Il a insisté pour que les articles du projet soulignent les principes fondamentaux de l'ONU — souveraineté, intégrité territoriale, non-ingérence et interdiction de la force — et reflètent les règles internationales coutumières telles que l'immunité judiciaire des fonctionnaires de l'État.
La définition des crimes contre l'humanité, a-t-il ajouté, ne devrait pas simplement copier le Statut de Rome. Plus d'un tiers des membres de l'ONU ne sont pas parties à ce traité, et les définitions varient selon les autres accords. La nouvelle convention nécessite une définition basée sur la pratique étatique pour construire le plus large consensus, a-t-il déclaré.

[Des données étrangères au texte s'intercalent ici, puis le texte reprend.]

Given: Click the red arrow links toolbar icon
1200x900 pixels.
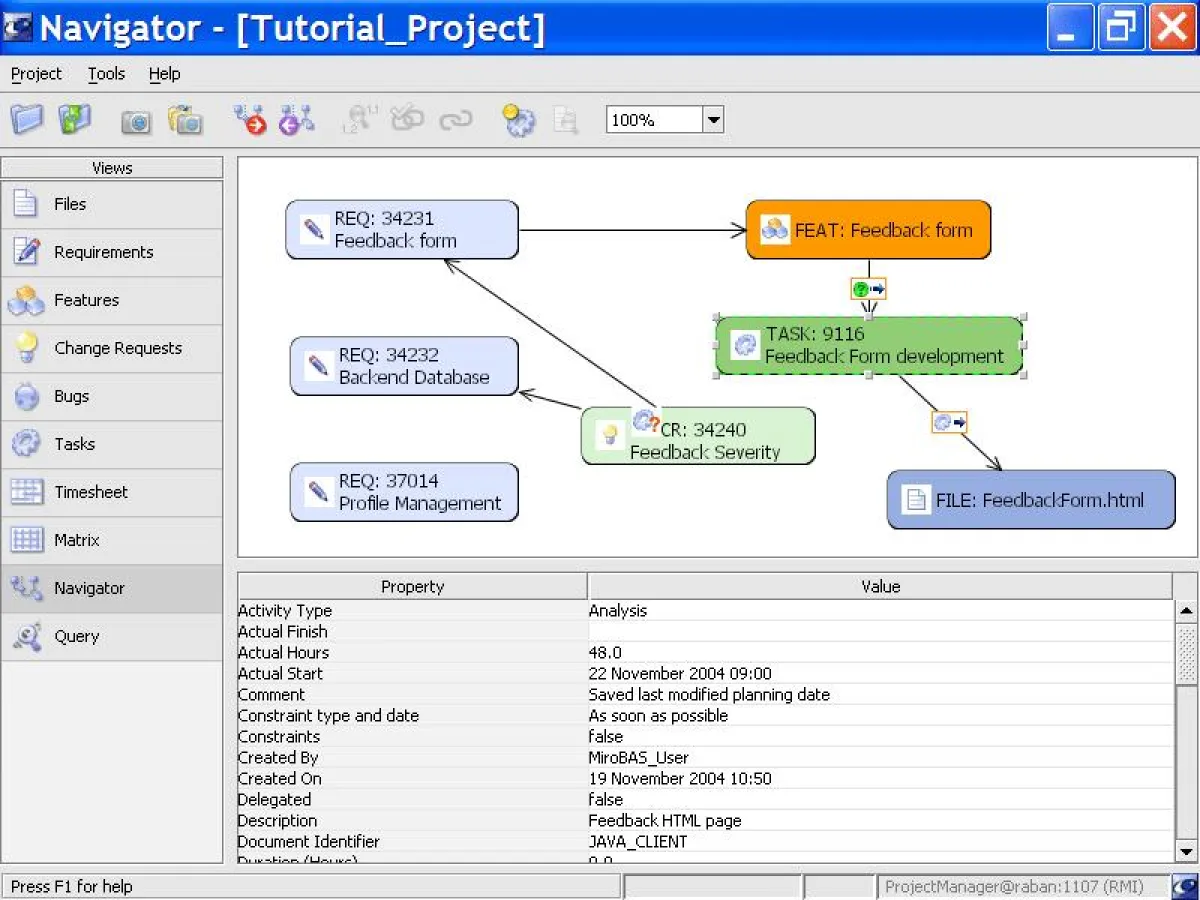Looking at the screenshot, I should 250,120.
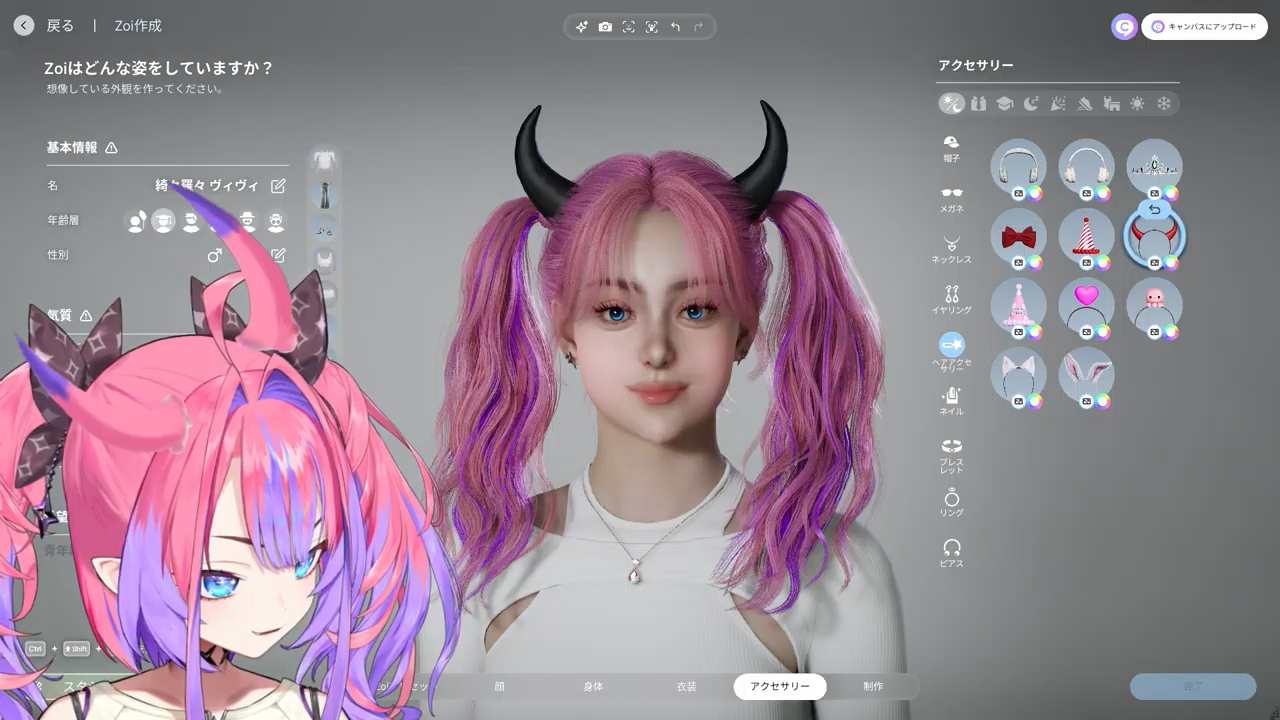
Task: Select the リング ring category
Action: 951,502
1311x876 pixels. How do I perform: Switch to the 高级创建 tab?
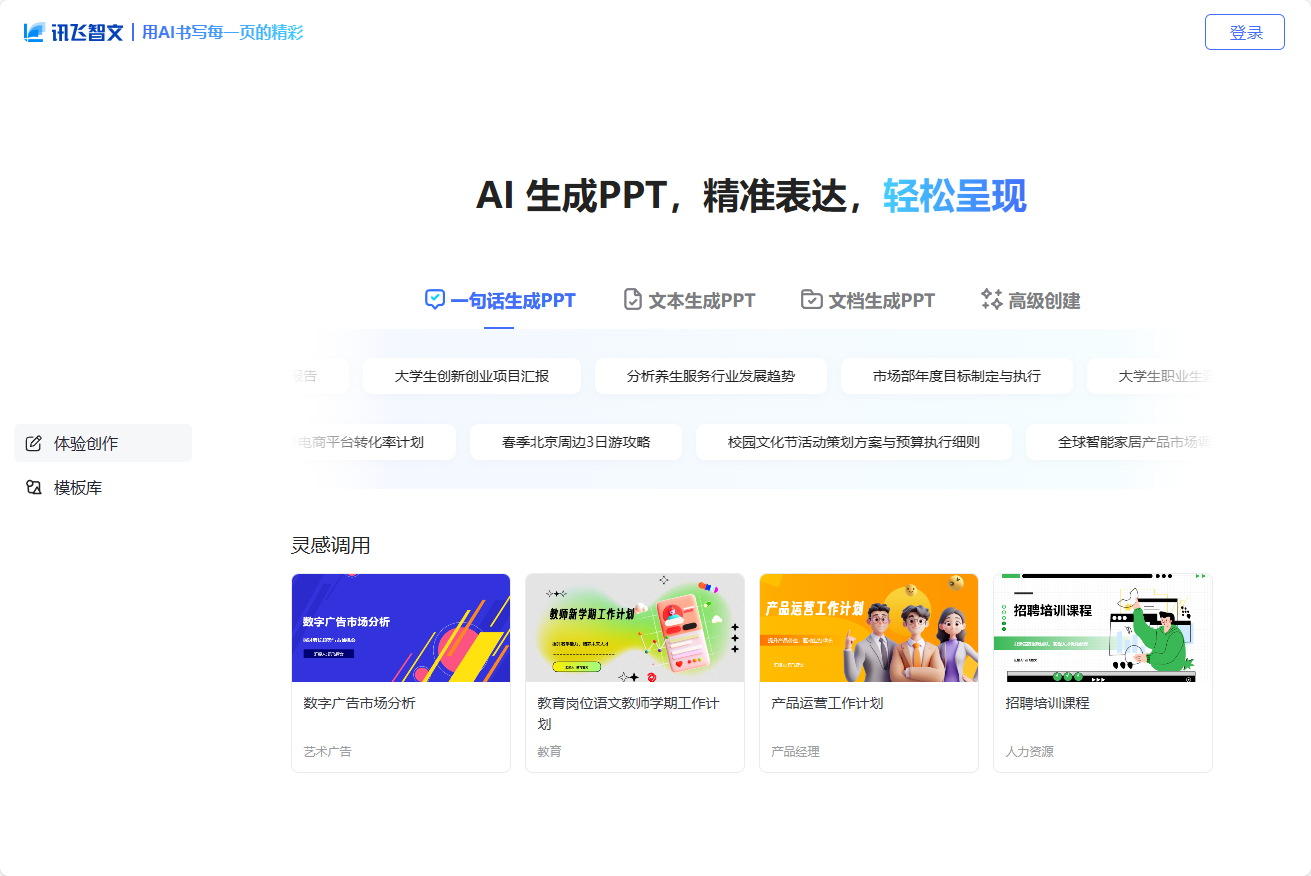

En ce qui concerne la coopération, Sun a souligné que les différences juridiques entre les pays doivent être respectées. « Flexibilité et inclusivité sont essentielles sur les questions sensibles. Les systèmes juridiques nationaux et les pouvoirs discrétionnaires doivent être préservés. »
Il a également rappelé aux délégués que, selon la résolution 79/122 de l'Assemblée générale de l'ONU, les discussions actuelles ne sont pas des négociations formelles de traité, et les articles du projet ne sont qu'une base de travail. Les vues et amendements des États membres façonneront les futures négociations, qui doivent respecter pleinement la souveraineté des États.
La participation des organisations non gouvernementales, a-t-il ajouté, doit suivre les règles et coutumes de l'ONU — et ne jamais être un prétexte pour saper la souveraineté.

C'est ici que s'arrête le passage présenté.